AgOutlook Speaker Preview: Bill Kirk
The 12th annual AgOutlook Trade Show and Conference will be held December 8, 2016 at the Best Western Ramkota in Sioux Falls, South Dakota. AgOutlook draws more than 1,000 farmers, industry representatives and thought leaders to the one-day event.
Along with a trade show and networking opportunities, AgOutlook features nationally recognized speakers who will help farmers understand opportunities in farm futures. Attendees will also get a view of anticipated future weather and economic trends that will impact how they plan for the year ahead.

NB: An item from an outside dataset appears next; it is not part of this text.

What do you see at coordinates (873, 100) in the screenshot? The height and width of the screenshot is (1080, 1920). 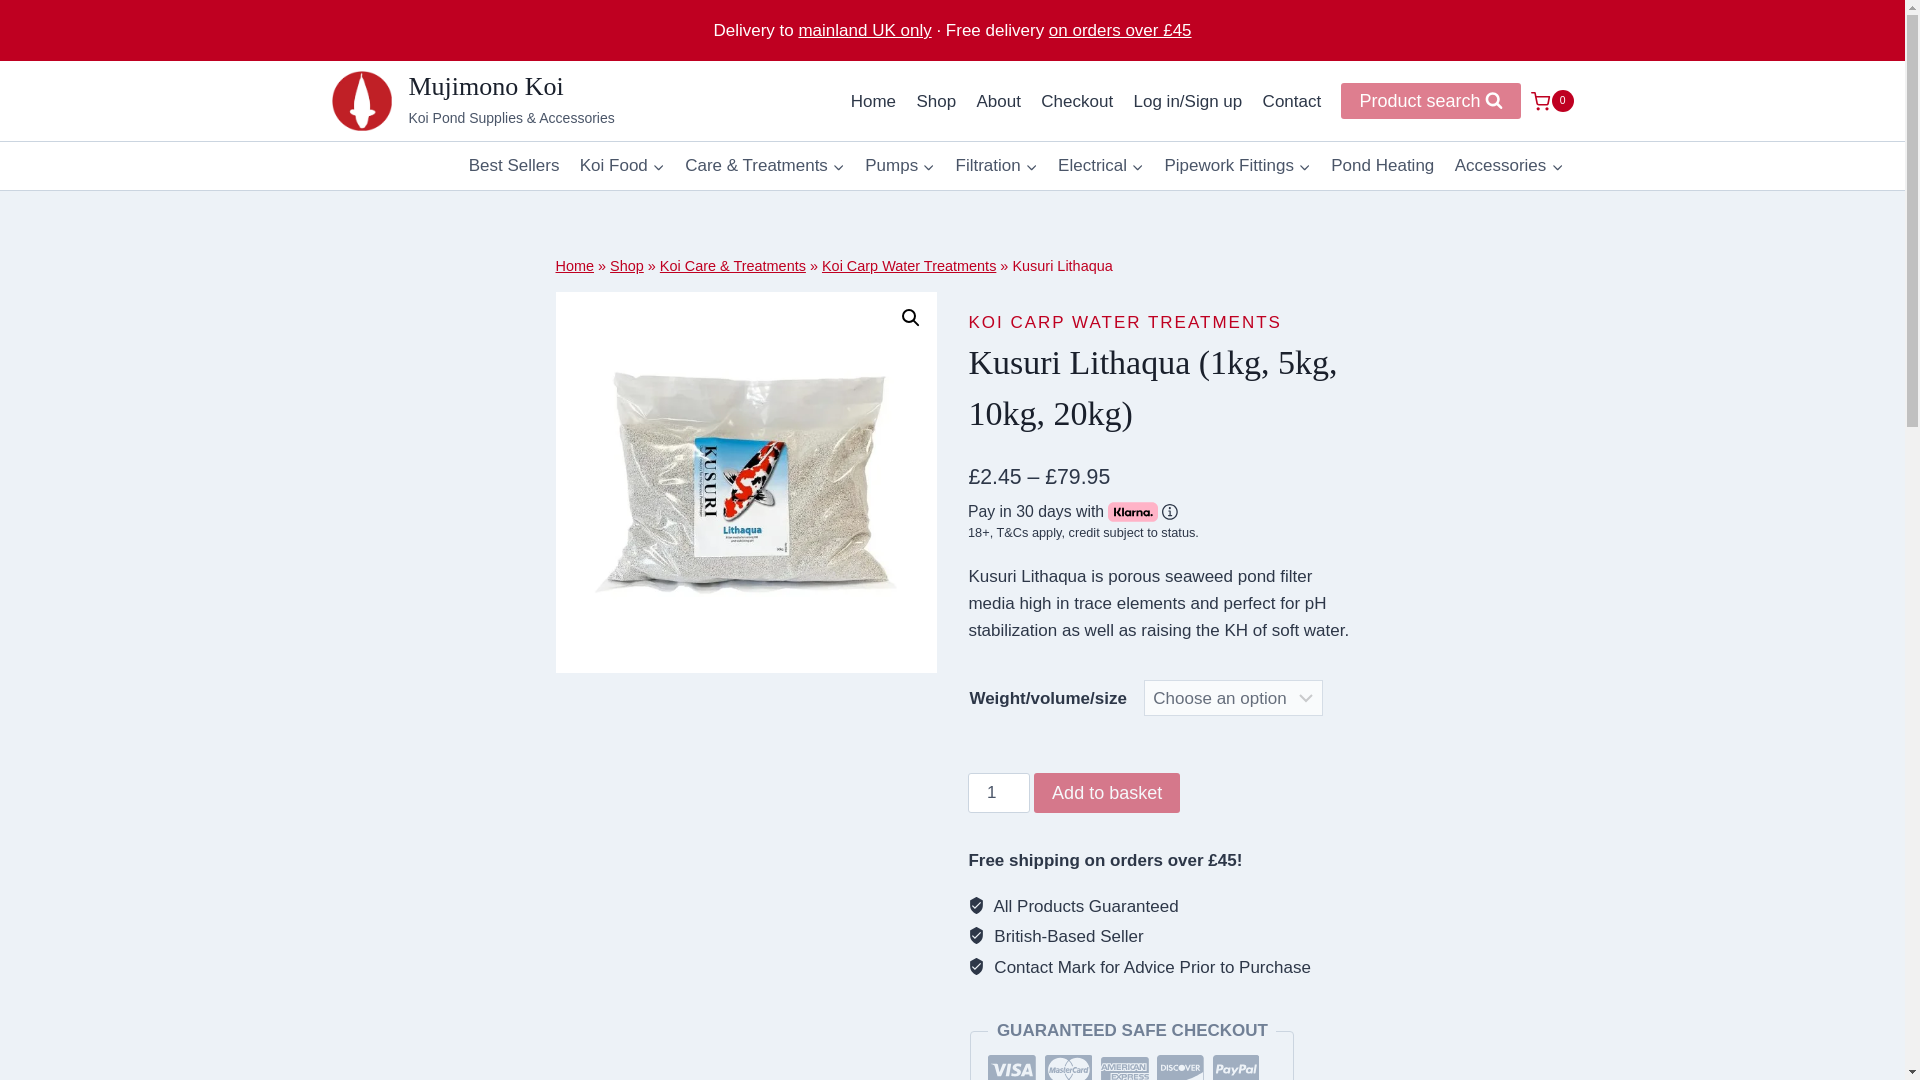 I see `Home` at bounding box center [873, 100].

Billing himself as the Real Captain Kirk, Bill Kirk is the CEO and co-founder of Weather Trends International (WTI). Kirk has 27 years of experience applying year-ahead business weather guidance and predictive analytics to companies and farmers.

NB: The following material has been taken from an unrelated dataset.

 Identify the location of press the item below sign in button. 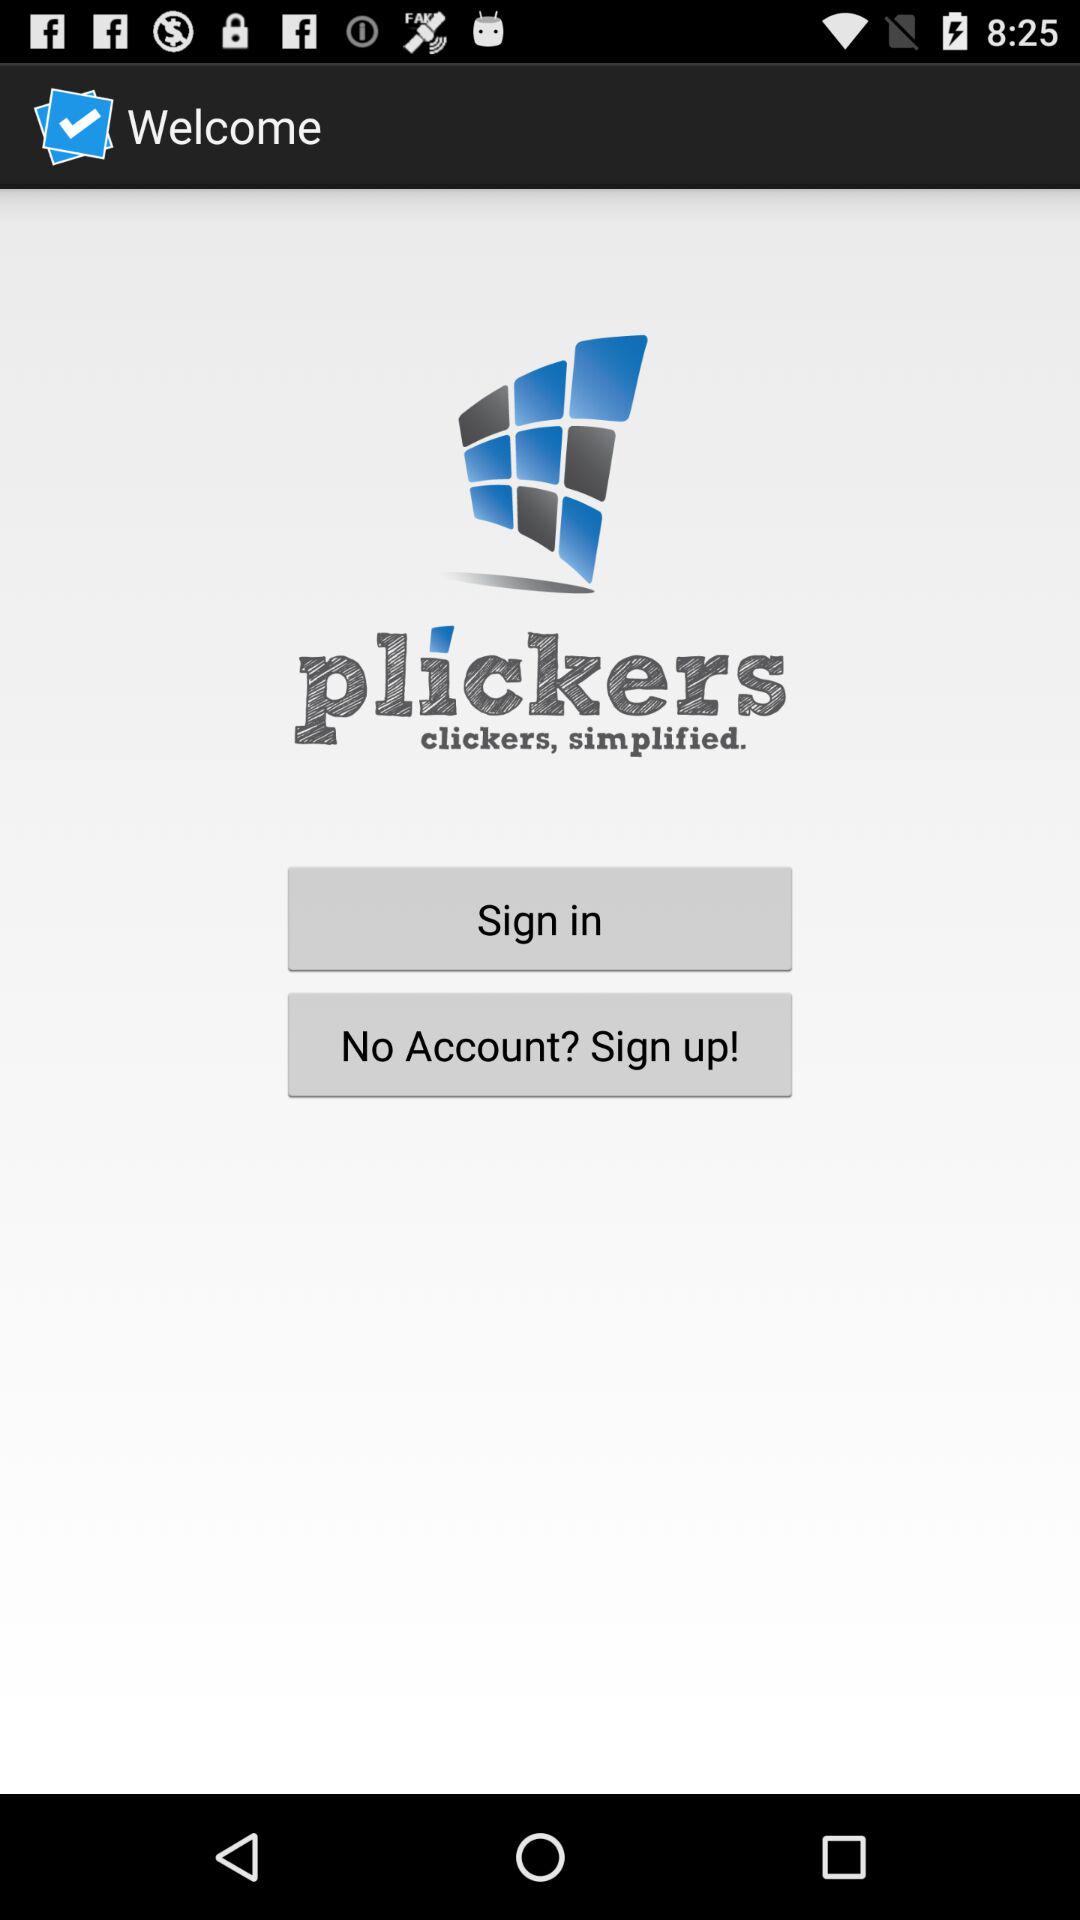
(540, 1044).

Kirk served as a captain in the U.S. Air Force and worked with NASA and the space shuttle Columbia ferry flights, and briefed F-16 fighter missions during Operation Desert Storm. He is an Air Force Distinguished Graduate with a B.S. in meteorology from Rutgers University. Kirk has published several business-weather and technical reports, identifying winning strategies to capitalize on the weather and has identified how weather influences retail sales, agriculture and the overall economy.

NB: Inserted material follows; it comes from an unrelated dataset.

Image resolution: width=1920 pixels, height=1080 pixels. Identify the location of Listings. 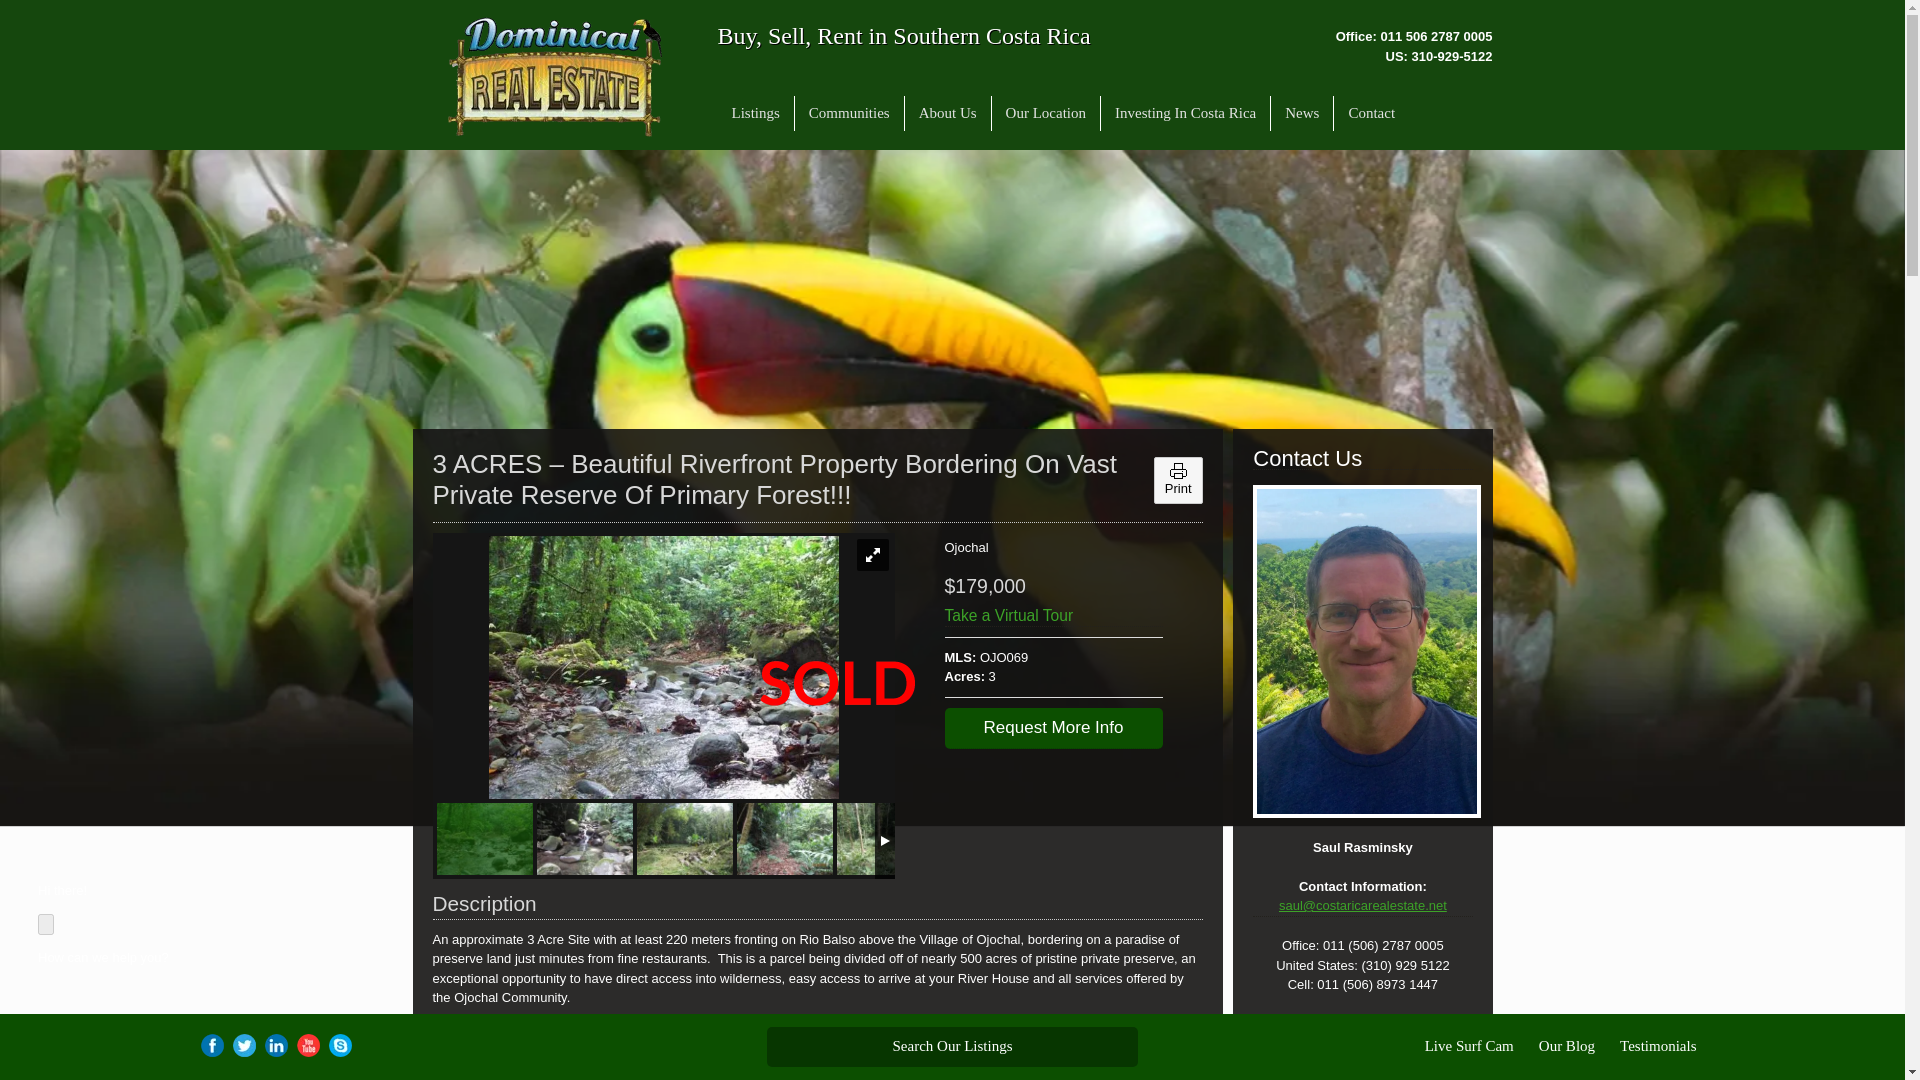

Kirk says WTI uses statistics and 24 climate cycles, a math based approach, as opposed to traditional meteorology that uses physics to predict year-ahead weekly temperatures, growing degree days, weekly rainfall and monthly snowfall. Part of Kirk’s presentation at AgOutlook will focus on the differences between his statistical climate approach and traditional meteorology, along with a 2017 outlook.
“I’ve been doing this for 27 years,” Kirk says. “We’re not only able to tell what the weather will be, but we tie it to outcomes. For example, if it’s going to be a cold winter, we can advise clients that there will likely be a 300 percent increased need for heaters or 500 percent more car batteries, for example.”
Kirk says, for agriculture, knowing next year’s weather forecast with greater certainty can help farmers make better decisions.
“If we know it’s going to be hot and dry in the year ahead, farmers can pick hybrids that are better suited for those conditions,” Kirk says. “They can also prepare for possible pests as well as possible nutrient depletion. If farmers are able to get their decisions right, it is a huge win.”
Kirk’s session will cover information on the 2017 growing season, which he says will likely present similar challenges to 2016. He takes the stage at 1:00 p.m.